Available data:
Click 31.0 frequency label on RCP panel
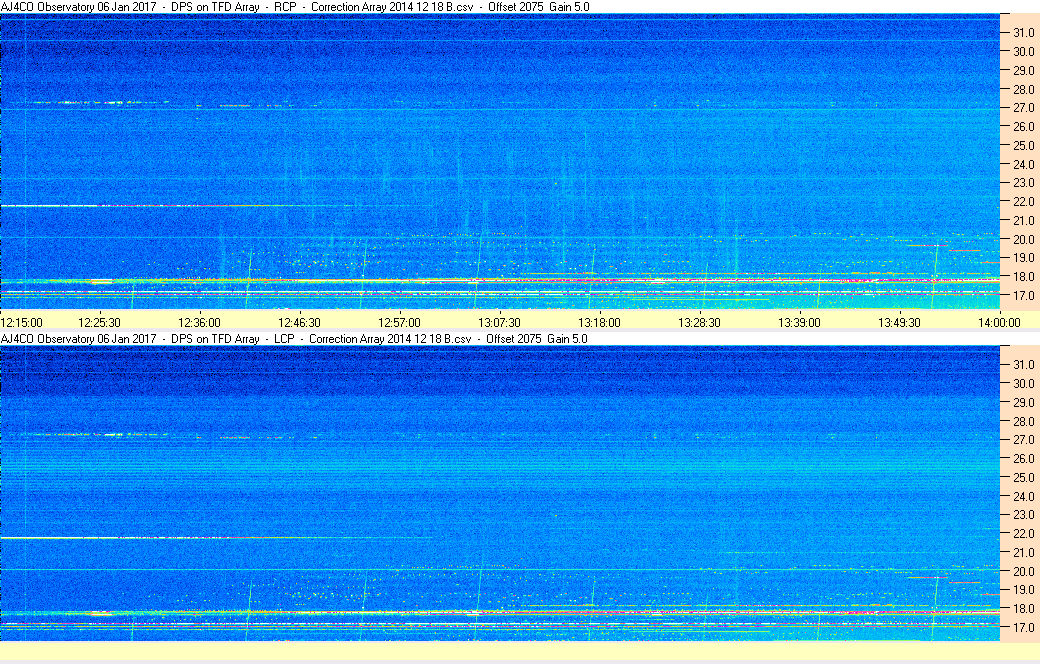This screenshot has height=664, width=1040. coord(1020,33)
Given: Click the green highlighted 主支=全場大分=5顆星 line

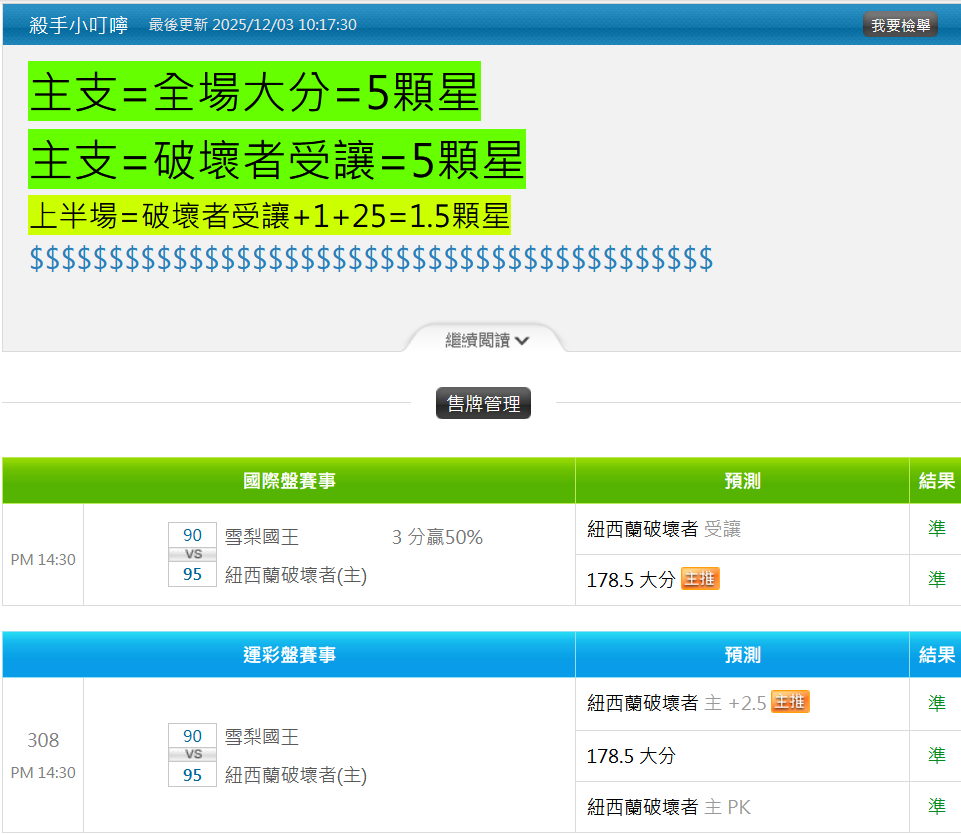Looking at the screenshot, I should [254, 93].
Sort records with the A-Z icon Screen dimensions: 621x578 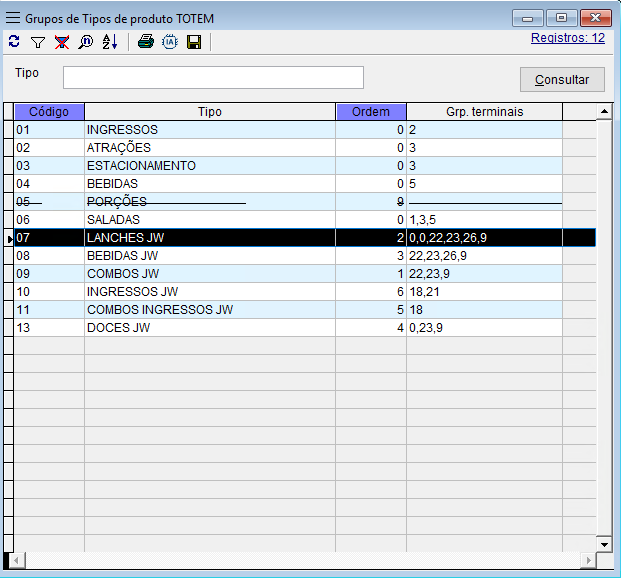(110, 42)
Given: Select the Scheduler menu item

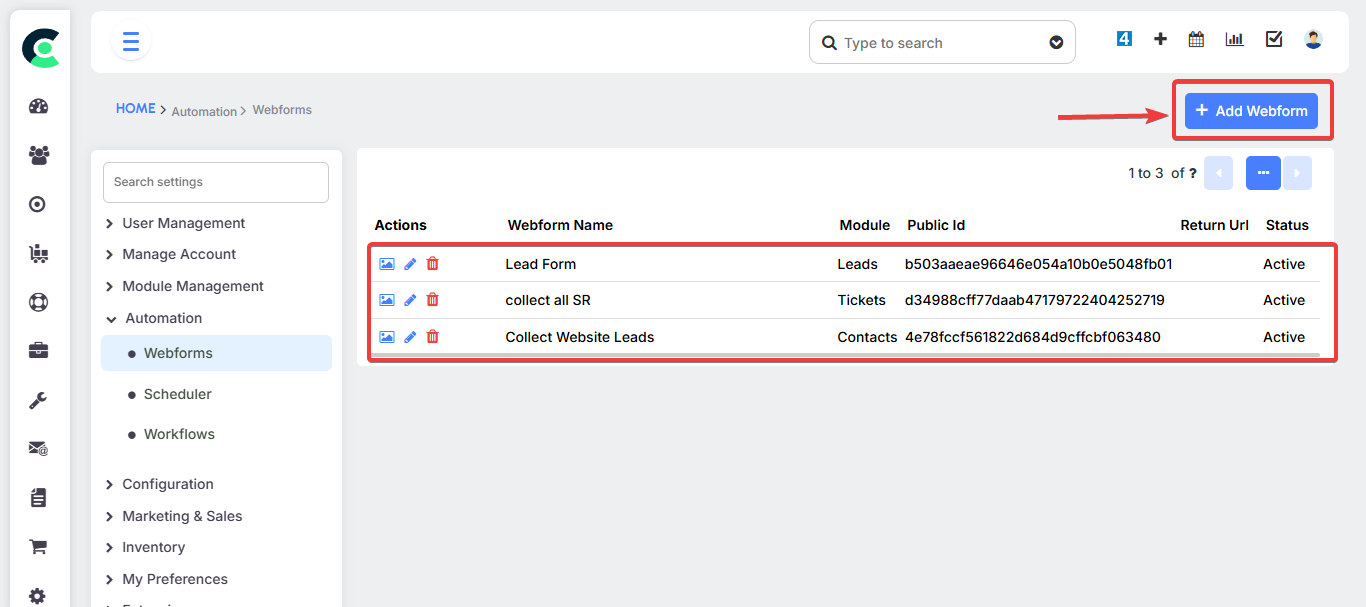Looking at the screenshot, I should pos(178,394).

* * *

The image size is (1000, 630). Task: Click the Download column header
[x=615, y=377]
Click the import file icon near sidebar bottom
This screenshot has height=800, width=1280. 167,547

---

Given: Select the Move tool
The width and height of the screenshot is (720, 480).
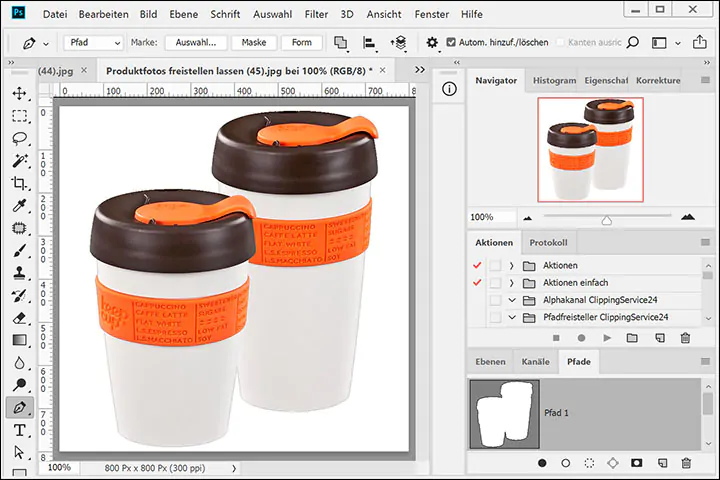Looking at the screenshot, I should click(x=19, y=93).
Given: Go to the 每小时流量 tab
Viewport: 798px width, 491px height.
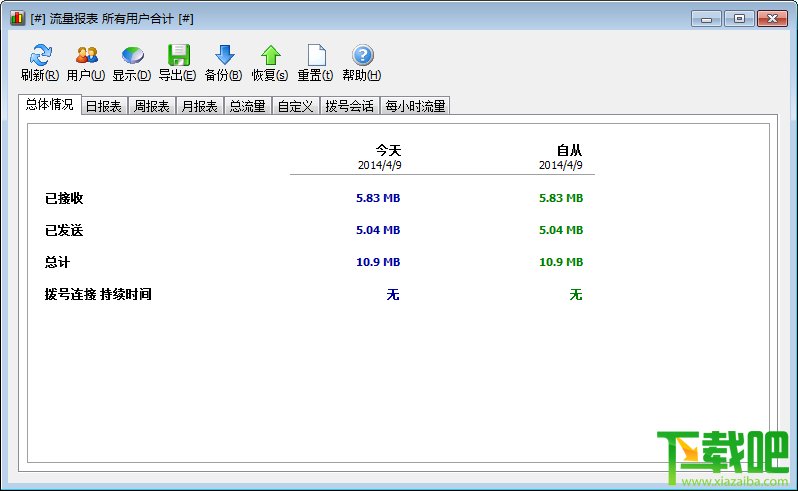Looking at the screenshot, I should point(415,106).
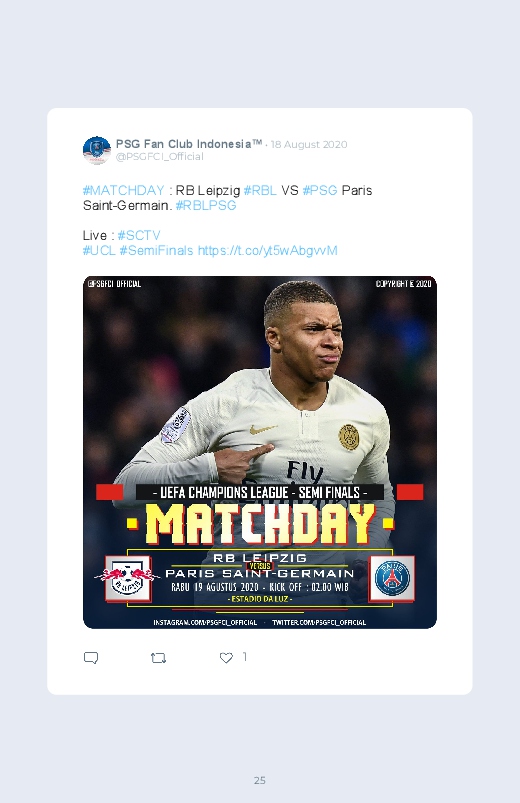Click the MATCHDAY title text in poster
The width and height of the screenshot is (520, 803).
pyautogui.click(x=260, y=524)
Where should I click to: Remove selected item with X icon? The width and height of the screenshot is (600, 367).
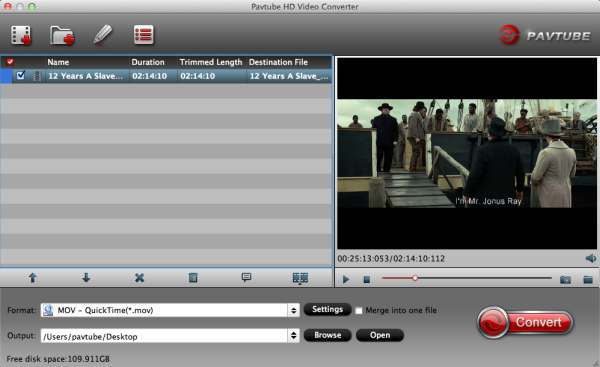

Work item: The answer must be the lines above from the one containing "The width and height of the screenshot is (720, 480)." through the one containing "Where should I", reproduced exactly, with no pictures and nothing else.

Task response:
The width and height of the screenshot is (720, 480).
Looking at the screenshot, I should click(x=19, y=93).
Given: Go to the 每小时流量 tab
Viewport: 798px width, 491px height.
Looking at the screenshot, I should point(415,106).
Click the MATCHDAY title text in poster
The width and height of the screenshot is (520, 803).
pyautogui.click(x=260, y=524)
Where should I click to: Remove selected item with X icon? The width and height of the screenshot is (600, 367).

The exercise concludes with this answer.